The 46- and 42-game unbeaten streaks are considered unofficial Southern Section records because such marks have never been kept, according to Southern Section spokesman Scott Cathcart. Only a consecutive victory streak of 38, set by San Gabriel between 1970 and 1973 is recognized. (Esperanza has won four straight.)
But there's nothing unofficial about the records to Coppage, who thinks the competition in the section has improved so much over the years that it's virtually impossible for a team to go unbeaten and untied for an extended period.
"It's beyond the realm of possibility," he said. "It's inconceivable the way things are now.
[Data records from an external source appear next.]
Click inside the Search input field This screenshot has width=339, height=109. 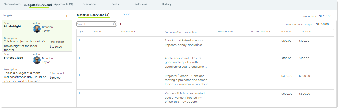(x=95, y=24)
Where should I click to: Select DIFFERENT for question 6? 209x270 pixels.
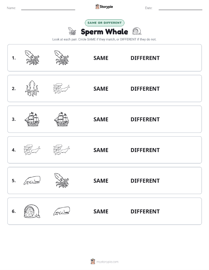point(145,211)
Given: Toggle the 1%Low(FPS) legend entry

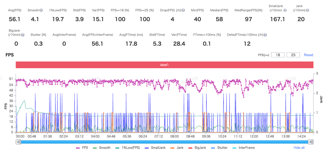Looking at the screenshot, I should (x=127, y=148).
Ties are just a part of the game."
Ties even become part of the game when one team beats another. According to Southern Section rules, games won on penalty kicks in overtime are considered ties, but if it happens in a tournament such as the playoffs, the penalty-kick winner advances.
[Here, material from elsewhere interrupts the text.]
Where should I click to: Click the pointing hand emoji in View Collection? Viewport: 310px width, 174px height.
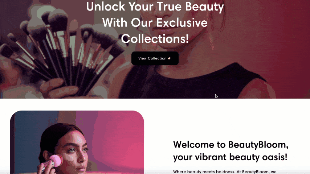(x=169, y=58)
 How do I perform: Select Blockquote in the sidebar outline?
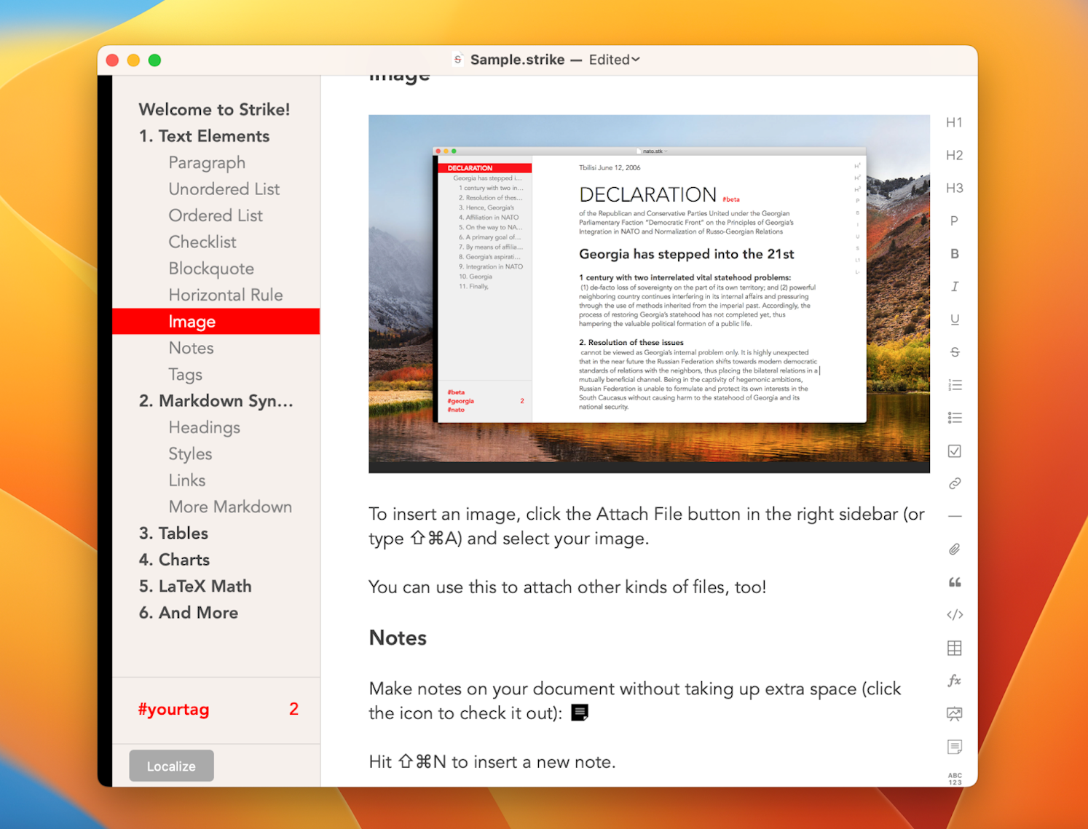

The players also think the coach's personality is a key part of the system.
"He motivates us," Quigley said. "That's the biggest thing, just the way he pushes you, the constructive criticism."
Said Coppage: "I'm a vociferous guy. I yell out there. But am I a Bobby Knight? No. I guess I'm more like a John Madden."
Said Cabral: "He always has negative remarks during the game. It makes me mad when I hear them, and it makes me want to play better."
Added Quigley: "When we're doing bad he tells us. He really tells us. I can remember the Los Alamitos game this year, we were tied (1-1) at the half and he really dug into us at halftime. It got a lot of guys mad. We were so pumped up, we went out there and scored four goals and blew them out."
Coppage's coaching has helped develop some of his players into top college soccer prospects as well.
Heading to NCAA Division I programs this year are: Quigley (UCLA or UC Irvine), Chris Coscino (USC), Ken Georgy (Navy) and Paul Cieslek and Joe Andrulatis (Cal State Fullerton).
And if Coppage and Esperanza keep it up, they may wind up producing a few college volleyball prospects and some pretty good flag football players as well.